According to the preferred embodiment of the invention, the work to be protected is digitized into a data file or string of data. A first digital watermark is then inserted in a first copy of the data file, preferably in a critical region of the data. A "critical" region may consist of the entire document or alternatively will be some valuable portion of the work that will end up being significantly corrupted if the watermark is corrupted. A second digital watermark is then inserted in a second copy of the data file in a similar manner, and the process is repeated for additional copies. According to the invention, the first and second digital watermarks are slight variations of a "baseline" watermark which is kept secret, and one cannot perceive any differences between the first

and second copies due to these variations. The baseline watermark may be a digital string that is part of the original data being protected. Preferably, the variations are "randomized" in such a manner that if two persons were to collude to attempt to create an "illicit" copy of the work (i.e., a copy without a watermark), at least one of the first or second watermarks would still be present in the copy. After the watermark is inserted into the work, the work can be converted back to its original form.

Thus, the scheme ensures that different possessors of watermarked copies of a work cannot create a "clean" copy that does not include at least one of the slightly-modified watermarks. Indeed, by comparing the watermark of the illicit copy with the baseline watermark, one can determine the identity of the forger.

Although not meant to be limiting, preferably the "variations" are generated using a "random" offset, and in particular a "normal distribution." BRIEF DESCRIPTION OF THE DRAWINGS For a more complete understanding of the present invention and the advantages thereof, reference should be made to the following Detailed Description taken in connection with the accompanying drawings in which: FIGURE 1 is a block diagram illustrating the method of inserting a digital watermark into a copy; and FIGURE 2 is a block diagram illustrating the method for retrieving a digital watermark from a copy and correlating the retrieved watermark with a stored watermark.

DETAILED DESCRIPTION According to the invention, the work to be protected may be an image (photographs and graphics), video and/or audio (speech and music). The particular type of work is not relevant to the invention. Referring now to FIGURE 1, the work, in whatever form, is digitized at step 10 into a data file or string of data either as part of the inventive technique or through some known ND preprocessing. In the invention, there is a "baseline" watermark that is

preferably stored and not used in making a particular copy of the work (although this step is not necessarily required). This baseline watermark is then processed to create a set of one or more "modified" watermarks, each of which is related to the baseline watermark in a predetermined manner.
******
• **Exercise tasks**
1) Decide whether each statement agrees with the watermarking passage, answering yes or no and quoting the deciding words: (a) The baseline watermark is kept secret. (b) The type of work being protected matters to the invention. (c) Comparing the watermark of an illicit copy with the baseline watermark can reveal who the forger is.
2) Reproduce everything in the watermarking passage from "preferably stored and" down to "a predetermined manner.".
Answer from the watermarking passage alone.

• **Stored records**
******
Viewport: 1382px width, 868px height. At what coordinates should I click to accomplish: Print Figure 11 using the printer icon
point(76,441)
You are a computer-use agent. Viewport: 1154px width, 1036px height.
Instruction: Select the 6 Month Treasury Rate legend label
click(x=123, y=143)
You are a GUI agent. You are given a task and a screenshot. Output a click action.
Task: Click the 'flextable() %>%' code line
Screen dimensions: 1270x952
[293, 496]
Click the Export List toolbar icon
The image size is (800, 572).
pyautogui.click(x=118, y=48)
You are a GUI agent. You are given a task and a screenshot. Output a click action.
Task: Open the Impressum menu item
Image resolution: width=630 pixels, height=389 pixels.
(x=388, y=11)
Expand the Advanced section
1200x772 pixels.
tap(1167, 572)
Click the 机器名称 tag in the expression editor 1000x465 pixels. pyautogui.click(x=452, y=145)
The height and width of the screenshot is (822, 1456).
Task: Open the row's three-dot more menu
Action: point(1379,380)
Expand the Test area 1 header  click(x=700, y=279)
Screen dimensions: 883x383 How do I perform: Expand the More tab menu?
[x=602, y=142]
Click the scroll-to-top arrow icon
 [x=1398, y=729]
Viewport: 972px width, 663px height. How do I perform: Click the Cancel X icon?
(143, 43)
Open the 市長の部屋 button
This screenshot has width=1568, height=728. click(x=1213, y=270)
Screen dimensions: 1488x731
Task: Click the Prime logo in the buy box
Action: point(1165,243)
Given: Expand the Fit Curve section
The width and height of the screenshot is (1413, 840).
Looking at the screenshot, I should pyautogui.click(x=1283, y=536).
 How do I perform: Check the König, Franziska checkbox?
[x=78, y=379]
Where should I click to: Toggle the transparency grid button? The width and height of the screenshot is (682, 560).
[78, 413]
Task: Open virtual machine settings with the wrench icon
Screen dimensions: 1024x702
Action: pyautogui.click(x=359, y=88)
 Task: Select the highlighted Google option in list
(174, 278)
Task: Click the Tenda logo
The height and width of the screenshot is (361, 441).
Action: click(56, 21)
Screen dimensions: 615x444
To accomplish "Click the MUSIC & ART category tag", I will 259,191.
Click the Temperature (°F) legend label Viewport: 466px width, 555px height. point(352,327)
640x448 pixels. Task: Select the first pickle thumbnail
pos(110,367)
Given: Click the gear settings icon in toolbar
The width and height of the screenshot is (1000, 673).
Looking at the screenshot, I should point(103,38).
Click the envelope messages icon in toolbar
******
• **Completed exercise**
1)
(a) Yes: "slight variations of a "baseline" watermark which is kept secret"
(b) No: "The particular type of work is not relevant to the invention."
(c) Yes: "by comparing the watermark of the illicit copy with the baseline watermark, one can determine the identity of the forger."

2)
preferably stored and not used in making a particular copy of the work (although this step is not necessarily required). This baseline watermark is then processed to create a set of one or more "modified" watermarks, each of which is related to the baseline watermark in a predetermined manner.